Par Ethan Huff : De nouvelles recherches menées en France ont établi que les “vaccins” contre le coronavirus de Wuhan (Covid-19) déclenchent une maladie à prions incurable et mortelle, la maladie de Creutzfeldt-Jakob (MCJ).

Gros plan d’une main dans des gants en nitrile tenant le vaccin covid-19 et préparant la seringue pour l’injection. Concepts de soins de santé, de médecine, de pharmacie et de vaccination

https://www.theepochtimes.com/studies-link-incurable-prion-disease-with-covid-19-vaccine_4511204.html

L’étude a révélé que la forme de MCJ provoquée par les vaccins contre la grippe de Fauci est beaucoup plus agressive et se développe beaucoup plus rapidement que la MCJ traditionnelle, qui, de l’avis général, était rare en soi avant le lancement de l’opération Warp Speed.

“Les prions sont naturellement présents dans le cerveau et sont généralement inoffensifs, mais lorsqu’ils deviennent malades ou mal repliés, ils affectent les prions voisins qui se déforment également, ce qui entraîne la détérioration du tissu cérébral et la mort”, rapporte The Epoch Times.

“La maladie est incurable car une fois qu’un prion est infecté, il continue à se propager à d’autres prions sans qu’aucun traitement ne soit capable d’arrêter sa progression.”

La plupart des cas de MCJ traditionnelle seraient sporadiques, ce qui signifie qu’une personne la développe sans raison apparente, nous dit-on. De petits sous-ensembles de personnes sont censés l’avoir héritée d’autres membres de leur famille, mais en général, la cause de la MCJ reste un mystère.
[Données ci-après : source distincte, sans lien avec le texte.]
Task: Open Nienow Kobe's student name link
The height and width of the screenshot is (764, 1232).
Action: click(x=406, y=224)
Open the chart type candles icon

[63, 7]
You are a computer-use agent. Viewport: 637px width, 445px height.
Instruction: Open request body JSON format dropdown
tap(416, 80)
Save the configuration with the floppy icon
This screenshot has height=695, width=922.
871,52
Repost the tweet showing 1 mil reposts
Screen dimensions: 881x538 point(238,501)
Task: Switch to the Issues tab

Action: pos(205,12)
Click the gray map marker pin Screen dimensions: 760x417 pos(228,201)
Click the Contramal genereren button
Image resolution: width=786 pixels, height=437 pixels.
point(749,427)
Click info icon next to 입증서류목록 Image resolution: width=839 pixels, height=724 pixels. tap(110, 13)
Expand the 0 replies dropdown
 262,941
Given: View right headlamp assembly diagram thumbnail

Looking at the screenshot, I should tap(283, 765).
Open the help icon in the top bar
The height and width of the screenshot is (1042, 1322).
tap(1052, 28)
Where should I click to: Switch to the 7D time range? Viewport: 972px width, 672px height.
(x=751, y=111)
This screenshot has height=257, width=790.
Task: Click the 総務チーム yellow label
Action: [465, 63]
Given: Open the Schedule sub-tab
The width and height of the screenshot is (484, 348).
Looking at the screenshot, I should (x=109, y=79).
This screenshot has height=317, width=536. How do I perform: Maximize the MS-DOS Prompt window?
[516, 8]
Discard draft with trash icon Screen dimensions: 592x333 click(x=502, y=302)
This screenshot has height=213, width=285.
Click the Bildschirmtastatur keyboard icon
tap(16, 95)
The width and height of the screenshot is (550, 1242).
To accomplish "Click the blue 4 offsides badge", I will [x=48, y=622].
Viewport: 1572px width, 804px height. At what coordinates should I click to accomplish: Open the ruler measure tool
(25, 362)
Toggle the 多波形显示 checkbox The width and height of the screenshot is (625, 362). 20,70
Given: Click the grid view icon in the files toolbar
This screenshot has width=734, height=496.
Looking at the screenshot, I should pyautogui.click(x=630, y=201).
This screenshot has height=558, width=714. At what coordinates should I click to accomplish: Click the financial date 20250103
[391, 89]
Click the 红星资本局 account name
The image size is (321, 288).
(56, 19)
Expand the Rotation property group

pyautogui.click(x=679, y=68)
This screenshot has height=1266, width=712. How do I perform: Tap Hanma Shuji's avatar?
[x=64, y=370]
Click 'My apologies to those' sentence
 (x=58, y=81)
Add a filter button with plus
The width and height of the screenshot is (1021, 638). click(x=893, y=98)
Ce n’est pas le cas de la MCJ induite par les injections, qui est définitivement causée par les injections. La première “variante” de Wuhan du virus chinois contient une région prion dans sa protéine de pointe qui a également été utilisée pour développer ce qu’ils appellent des “vaccins”. Et une fois injectées dans une personne, ces protéines spike contenant une région prion interagissent avec les cellules humaines, provoquant la maladie.

“… lorsque l’information génétique de la protéine spike du variant de Wuhan a été transformée en vaccin dans le cadre des vaccins à ARNm et à adénovirus, la région prion a également été incorporée”, révèle encore le Times.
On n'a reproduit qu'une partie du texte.